## [TASK PROMPT]
Exactly as written, please repeat the data that follows, but not the pictures.

## [GIVEN DATA]
▶

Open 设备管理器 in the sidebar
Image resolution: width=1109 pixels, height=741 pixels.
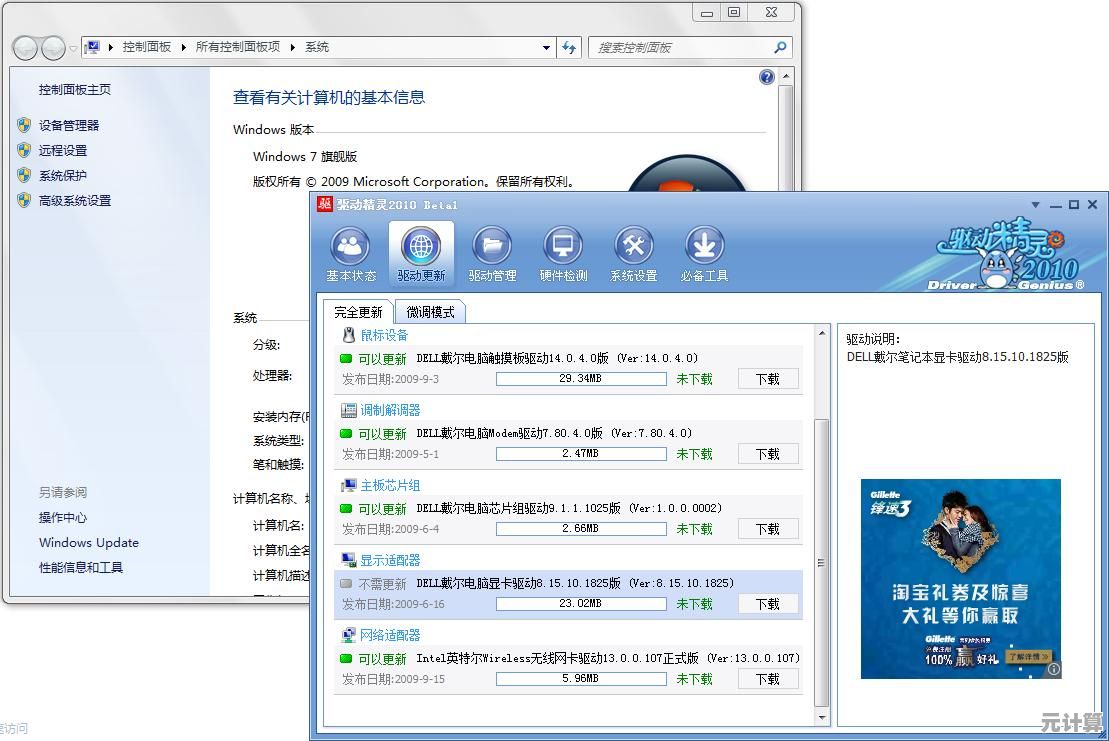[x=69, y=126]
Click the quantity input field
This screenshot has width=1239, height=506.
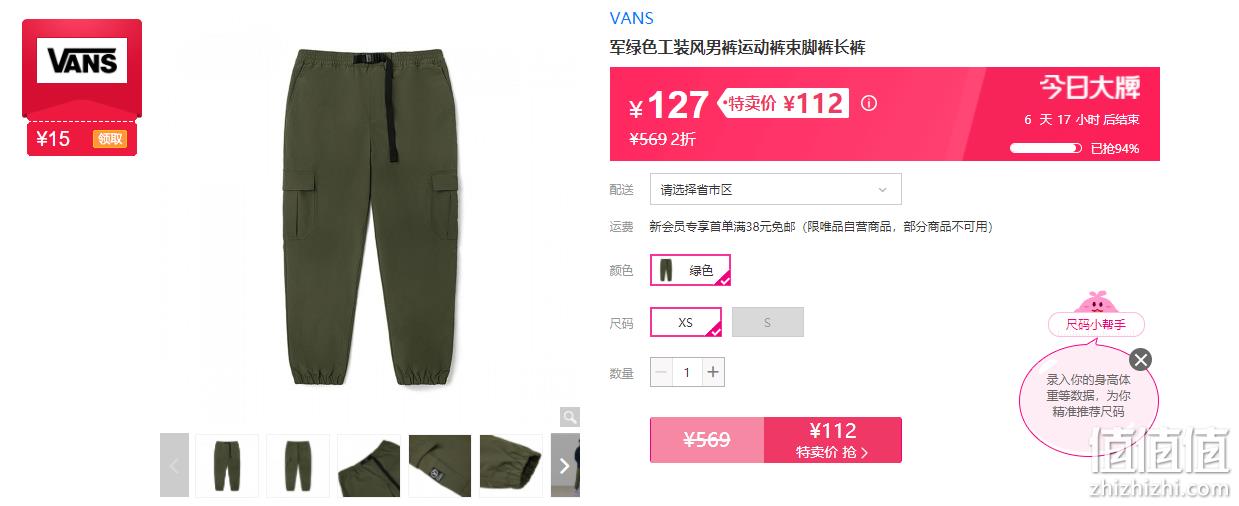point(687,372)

◀

## [ANSWER SECTION]
Open 设备管理器 in the sidebar
Image resolution: width=1109 pixels, height=741 pixels.
[x=69, y=126]
Click the quantity input field
This screenshot has width=1239, height=506.
point(687,372)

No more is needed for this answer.